● **Task prompt**: Write the next few paragraphs of the article about Vanita Krouch and the Pro Bowl flag football games, starting after its last sentence.

When Vanita Krouch got the news that she was named NFC defensive coordinator for the 2023 Pro Bowl Games, featuring the first-ever AFC vs. NFC Flag football games on Sunday, the U.S. Women’s National Flag Football team quarterback admits her jaw nearly hit the ground.

And then she realized something even more profound.

“For the longest time, thinking about the moment, everything, you’re like, ‘Oh, my gosh, this is a dream come true. Is this really happening?’” said the 42-year-old Krouch, known as the “Tom Brady of flag football” with a 19-1 record as USA’s starting quarterback in international tournaments since 2018.

“But then I started thinking to myself: You know what? None of us grew up thinking of this as a dream to obtain. So really, it’s kind of reversed where I’m living a dream. I get to be a pioneer in this growth of flag football for all and inclusion for all, youth and adults, [women and men]. It’s such an inclusive sport, and I get to be a part of this growth and still actively play. It’s exciting. I’m literally living the dream. I’m very much like, ‘Guys, don’t pinch me. Let me keep sleeping.’”

Organized in partnership with RCX Sports, the NFL’s flag football operating partner, and the International Federation of American Football (IFAF), Sunday’s Pro Bowl event will feature three 7-on-7 AFC vs. NFC flag games. Each game will be 20 minutes in length (two halves) and played on a 50-yard field with 10-yard end zones. Krouch will be joined by Eli Manning as NFC head coach and DeMarcus Ware as NFC defensive coordinator. On the AFC side, Mexico Women’s National Flag Football quarterback Diana Flores will serve as offensive coordinator, with Peyton Manning as head coach and Ray Lewis as defensive coordinator.

● **Given material**:
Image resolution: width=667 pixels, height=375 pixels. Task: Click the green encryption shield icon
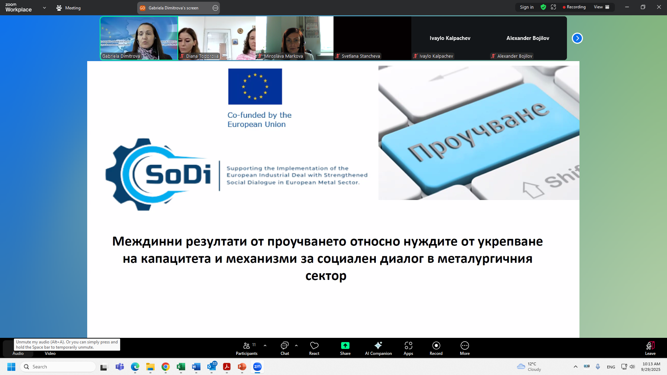(x=543, y=7)
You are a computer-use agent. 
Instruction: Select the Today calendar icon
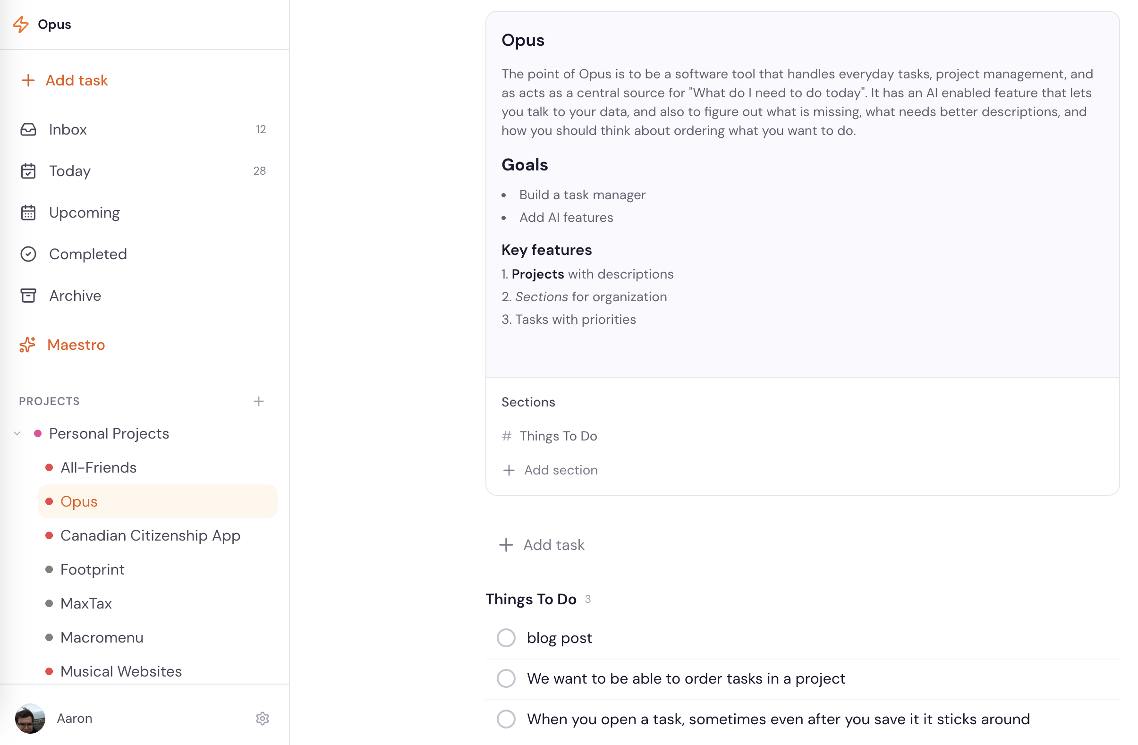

● **Expected output**:
But Krouch’s journey to the Pro Bowl stage began under the unlikeliest of circumstances and was inspired by her own family odyssey, which began in Cambodia during the horrific regime of the Khmer Rouge in the late 1970s. Krouch’s mother, Phonnary Krouch, fled the country with three young sons in tow, running by night and hiding by day to escape, finding safety initially at a refugee camp in the Philippines. That’s where she welcomed Vanita, in September 1980, and two months later the family made its way to the United States. Krouch’s father exited the picture upon their arrival in America, leaving Phonnary to raise four children alone.

“In a nutshell, my mom is an amazing woman,” said Krouch, who first found sports via an elementary school flyer advertising youth soccer in Carrollton, Texas. “On the journey, she had a lot of trials, tribulations, … and after our dad left us, it was just mom and four kids in this little one-bedroom apartment. So, it was a challenge. I’m just so amazed by her strength and will to never give up.”

She also credits her mom for standing up to then-stereotypical notions that Asian girls should not play sports.

“I’m just thankful, honestly, that my mom allowed me to break the Asian culture barriers of a woman playing sports because that’s not easy,” she said. “She faced a lot of backlash from the community. But she said, ‘Hey, my child’s making good grades. She’s healthy, she’s good. She’s staying off the streets. I don’t see a problem.’ And she just let me do it. I was just lucky to have a mom that let me spread my wings.”

Krouch also had a few mentors along the way. Her elementary school PE teacher, Toni Neibes, stepped in to pay for those initial soccer fees and continued her support as Krouch transitioned to basketball in the fourth grade. She fell in love with the sport and excelled at it as well, eventually earning a full scholarship to play college basketball at Southern Methodist University. She wears the No. 4 to this day in honor of Niebes, who wore the same number as a young athlete. She also credits her fourth-grade teacher, Judy Ward, as having a lasting impact after the teacher made a habit out of showing up for her youth basketball games.

She pays tribute to them both through her clothing line, 4Ward Apparel, which features ever-changing collections emblazoned with relevant slogans encouraging female empowerment, inclusion and her personal mantra of “paying it forward” – something she does with the line itself. Each month, Krouch donates a portion of the sales to individuals, families or organizations in need.

After graduating SMU in 2003, Krouch continued to play basketball in semi-pro and adult leagues, but she was still searching for something to satisfy her competitive drive. She and a former college teammate stumbled on flag football during a Google search for local Dallas-area activities, and the rest – as they say – is history.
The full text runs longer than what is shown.